15 millions pour le CNFPT
Présentant les crédits de la mission, elle a jugé cette partie du budget « décevante et peu ambitieuse », avec des crédits « en forte baisse ». Plusieurs programmes sont « en voie d’extinction » – notamment le fonds interministériel d’amélioration des conditions de travail (Fiact), « qui finançait des projets utiles, concrets et peu coûteux ». La rapporteure a également déploré que les crédits de 15 millions d’euros alloués au CNFPT pour soutenir l’embauche d’apprentis dans la fonction publique territoriale (FPT) disparaissent.
Rappelons qu’à la suite d’un accord conclu en 2021 entre l’État, le CNFPT et les associations d’élus, un nouveau mode de financement de l’apprentissage dans la FPT avait été trouvé : les employeurs territoriaux avaient accepté de payer une cotisation supplémentaire de 0,1 % de la masse salariale, reversée au CNFPT (soit 40 millions d’euros par an) ; l’État mettait au mot 15 millions d’euros, tout comme France compétences. Le CNFPT avait accepté de compléter le montage avec 10 millions d’euros prélevés sur ses fonds propres.
Mais les promesses du gouvernement n’ont qu’un temps : alors que les ministres avaient promis, la main sur le cœur, que ce dispositif était « pérenne », à peine un an plus tard, le gouvernement annonçait que la contribution de l’État avait vocation à « s’éteindre d’ici fin 2025 au plus tard ». Cette promesse-là, en revanche, a bien été ténue : dans le projet de budget pour 2026, cette contribution de 15 millions d’euros a bel et bien disparu.
Cette suppression, a regretté la rapporteure, « va inévitablement fragiliser le développement de l’apprentissage dans la fonction publique territoriale ». Elle a donc présenté un amendement permettant de rétablir ces crédits de 15 millions d’euros, qui a été adopté par la commission. Reste à savoir si ce rétablissement sera également acté en séance publique.
Hausse « tendancielle » du nombre de contractuels
Céline Thiébault-Martinez a également souhaité mettre l’accent sur « l’augmentation tendancielle » du nombre de contractuels dans la fonction publique, désormais une « caractéristique majeure de l’emploi public en France ».

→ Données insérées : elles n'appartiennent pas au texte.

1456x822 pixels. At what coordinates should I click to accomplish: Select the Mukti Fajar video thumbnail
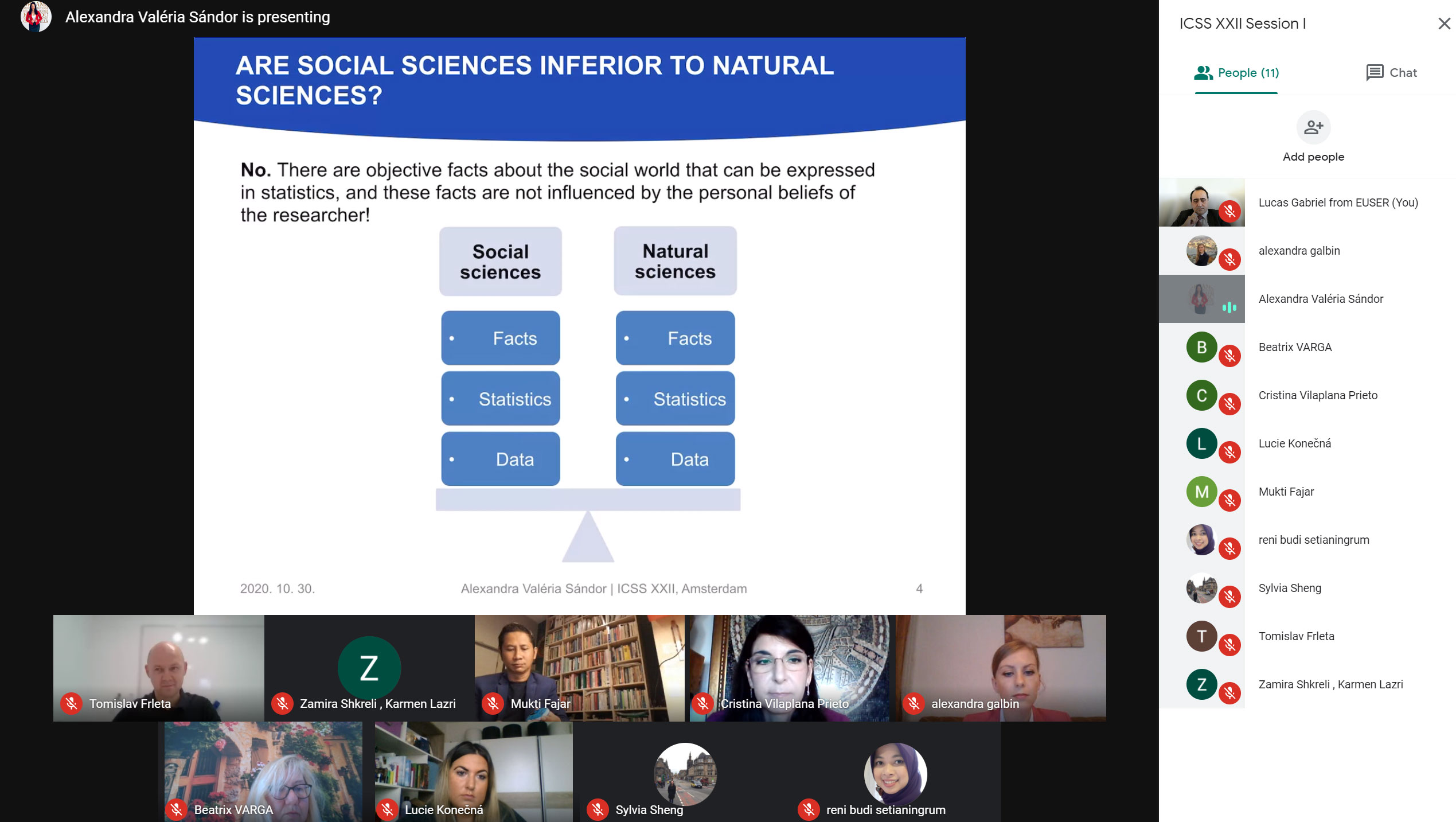579,665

Pour mémoire, le dernier rapport sur l’état de la fonction publique publié en octobre par la DGAFP (sur les données de 2023) chiffre à 23 % le nombre d’agents contractuels dans la fonction publique, tous versants confondus. C’est d’ailleurs, souligne la DGAFP, presque entièrement l’augmentation du nombre de contractuels qui porte la hausse de l’emploi public entre 2022 et 2023. Dans la FPT, le nombre de contractuels a augmenté de 30 000 (+ 6,2 %).
Selon les projections, si le nombre de contractuels continue de croître à ce rythme, la part de ceux pourrait atteindre les 30 % en 2031.
Au-delà des raisons traditionnelles expliquant le recours aux contractuels (remplacement temporaire, pic d’activité ou recours à des compétences rares), cette augmentation est surtout liée, selon la rapporteure, « aux difficultés plus générales que rencontrent les employeurs publics pour recruter », du fait de la faible attractivité de la fonction publique.
La rapporteure a également noté que l’emploi contractuel répond aussi à « une certaine appétence » des jeunes générations « pour la mobilité professionnelle ».
Mais ce recours toujours accru aux contractuels pose un certain nombre de difficultés : les contrats sont souvent de courte durée (presque 60 % des CDD sont inférieurs à un an), « ce qui peut induire une forme d’instabilité qui fragilise le maintien des compétences au sein de la fonction publique ».
Mais surtout, contrairement aux fonctionnaires qui « reçoivent une formation initiale robuste », leur permettant « d’acquérir les fondamentaux du fonctionnement des services publics » et « les règles déontologiques », les contractuels ne bénéficient pas d’une telle formation. Ce qui est toutefois à nuancer : tous les fonctionnaires, notamment en catégorie C, ne reçoivent pas forcément la « formation robuste » dont parle la députée.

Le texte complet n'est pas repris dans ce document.